Os "Boogaloos" - um movimento que complica as narrativas do que se está a passar nos EUA

[O tweet é provavelmente injusto, já que o tipo com a AR-15 provavelmente já era contra o estado policial antes]

Gun-toting members of the Boogaloo movement are showing up at protests (CNN):
Benjamin Ryan Teeter was at his home in Hampstead, N.C., when the call to action came. It was an alert from the heart of the raging protests in Minneapolis, posted on an online forum by a fellow member of the Boogaloo movement, a loosely knit group of heavily armed, anti-government extremists. (...)
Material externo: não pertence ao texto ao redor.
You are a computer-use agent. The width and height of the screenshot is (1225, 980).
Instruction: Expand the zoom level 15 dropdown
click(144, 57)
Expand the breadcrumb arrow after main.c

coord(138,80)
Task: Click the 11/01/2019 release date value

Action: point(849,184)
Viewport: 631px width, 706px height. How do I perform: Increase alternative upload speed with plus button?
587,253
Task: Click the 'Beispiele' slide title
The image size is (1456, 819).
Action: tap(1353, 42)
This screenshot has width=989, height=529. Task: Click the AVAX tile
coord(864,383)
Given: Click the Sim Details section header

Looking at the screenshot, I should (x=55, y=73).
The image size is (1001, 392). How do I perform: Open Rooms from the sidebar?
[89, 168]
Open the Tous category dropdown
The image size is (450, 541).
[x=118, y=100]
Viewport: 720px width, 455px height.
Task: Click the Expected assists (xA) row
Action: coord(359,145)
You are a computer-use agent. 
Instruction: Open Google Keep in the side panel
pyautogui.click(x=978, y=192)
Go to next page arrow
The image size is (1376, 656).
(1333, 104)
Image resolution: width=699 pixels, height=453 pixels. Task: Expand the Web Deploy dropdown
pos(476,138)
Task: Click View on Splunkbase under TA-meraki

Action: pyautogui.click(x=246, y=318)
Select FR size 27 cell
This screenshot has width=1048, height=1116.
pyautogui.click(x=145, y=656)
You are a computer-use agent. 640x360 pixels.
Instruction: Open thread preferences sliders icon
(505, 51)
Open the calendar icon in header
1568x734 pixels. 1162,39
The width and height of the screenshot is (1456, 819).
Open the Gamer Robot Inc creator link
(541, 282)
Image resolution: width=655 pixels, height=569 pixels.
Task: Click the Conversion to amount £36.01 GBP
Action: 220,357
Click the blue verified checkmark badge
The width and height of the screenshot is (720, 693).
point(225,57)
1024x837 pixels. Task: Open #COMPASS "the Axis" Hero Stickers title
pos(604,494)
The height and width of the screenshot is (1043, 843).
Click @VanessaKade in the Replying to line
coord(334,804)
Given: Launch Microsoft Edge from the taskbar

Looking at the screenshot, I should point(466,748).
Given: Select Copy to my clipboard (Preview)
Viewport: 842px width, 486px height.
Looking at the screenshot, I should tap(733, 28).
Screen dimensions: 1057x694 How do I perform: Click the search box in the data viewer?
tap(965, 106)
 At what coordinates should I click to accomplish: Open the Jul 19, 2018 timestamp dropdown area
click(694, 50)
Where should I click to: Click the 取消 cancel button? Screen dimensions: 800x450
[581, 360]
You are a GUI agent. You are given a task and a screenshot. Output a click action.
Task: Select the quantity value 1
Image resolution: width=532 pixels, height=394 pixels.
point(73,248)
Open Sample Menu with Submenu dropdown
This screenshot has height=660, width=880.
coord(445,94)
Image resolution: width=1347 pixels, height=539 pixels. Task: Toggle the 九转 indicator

After Teeter -- who goes by Ryan -- said he saw the online posting, he and a handful of other Boogaloo friends in the area mobilized. 
They grabbed their guns -- mostly assault rifles -- hopped into their vehicles, and made the 18-hour trek to Minneapolis. 
The Boogaloos are an emerging incarnation of extremism that seems to defy easy categorization. They are yet another confounding factor in the ongoing effort among local, state and federal officials to puzzle out the political sympathies of the agitators showing up to the mostly peaceful George Floyd rallies who have destroyed property, looted businesses, or -- in the case of the Boogaloos who descended on Minneapolis -- walked around the streets with assault rifles. (...)

Megan Squire, a computer science professor at Elon University in North Carolina who monitors online extremism, said the movement started in obscure online platforms
It "is now growing on mainstream platforms, and in this moment of protest it is starting to move offline," she said. "It resembles the militia movement that came before it, which has been well documented as a force for promoting violence."
Teeter, in an interview with CNN, said he identifies as an anarchist. His mission in Minneapolis, he said, was to protect protesters from police abuse and white supremacists, whom he deplores.
Também sobre este aparentemente estranho movimento, e o seu apoio aos protestos, The Boogaloo Movement Is Not What You Think, por Robert Evans e Jason Wilson, no bellingcat.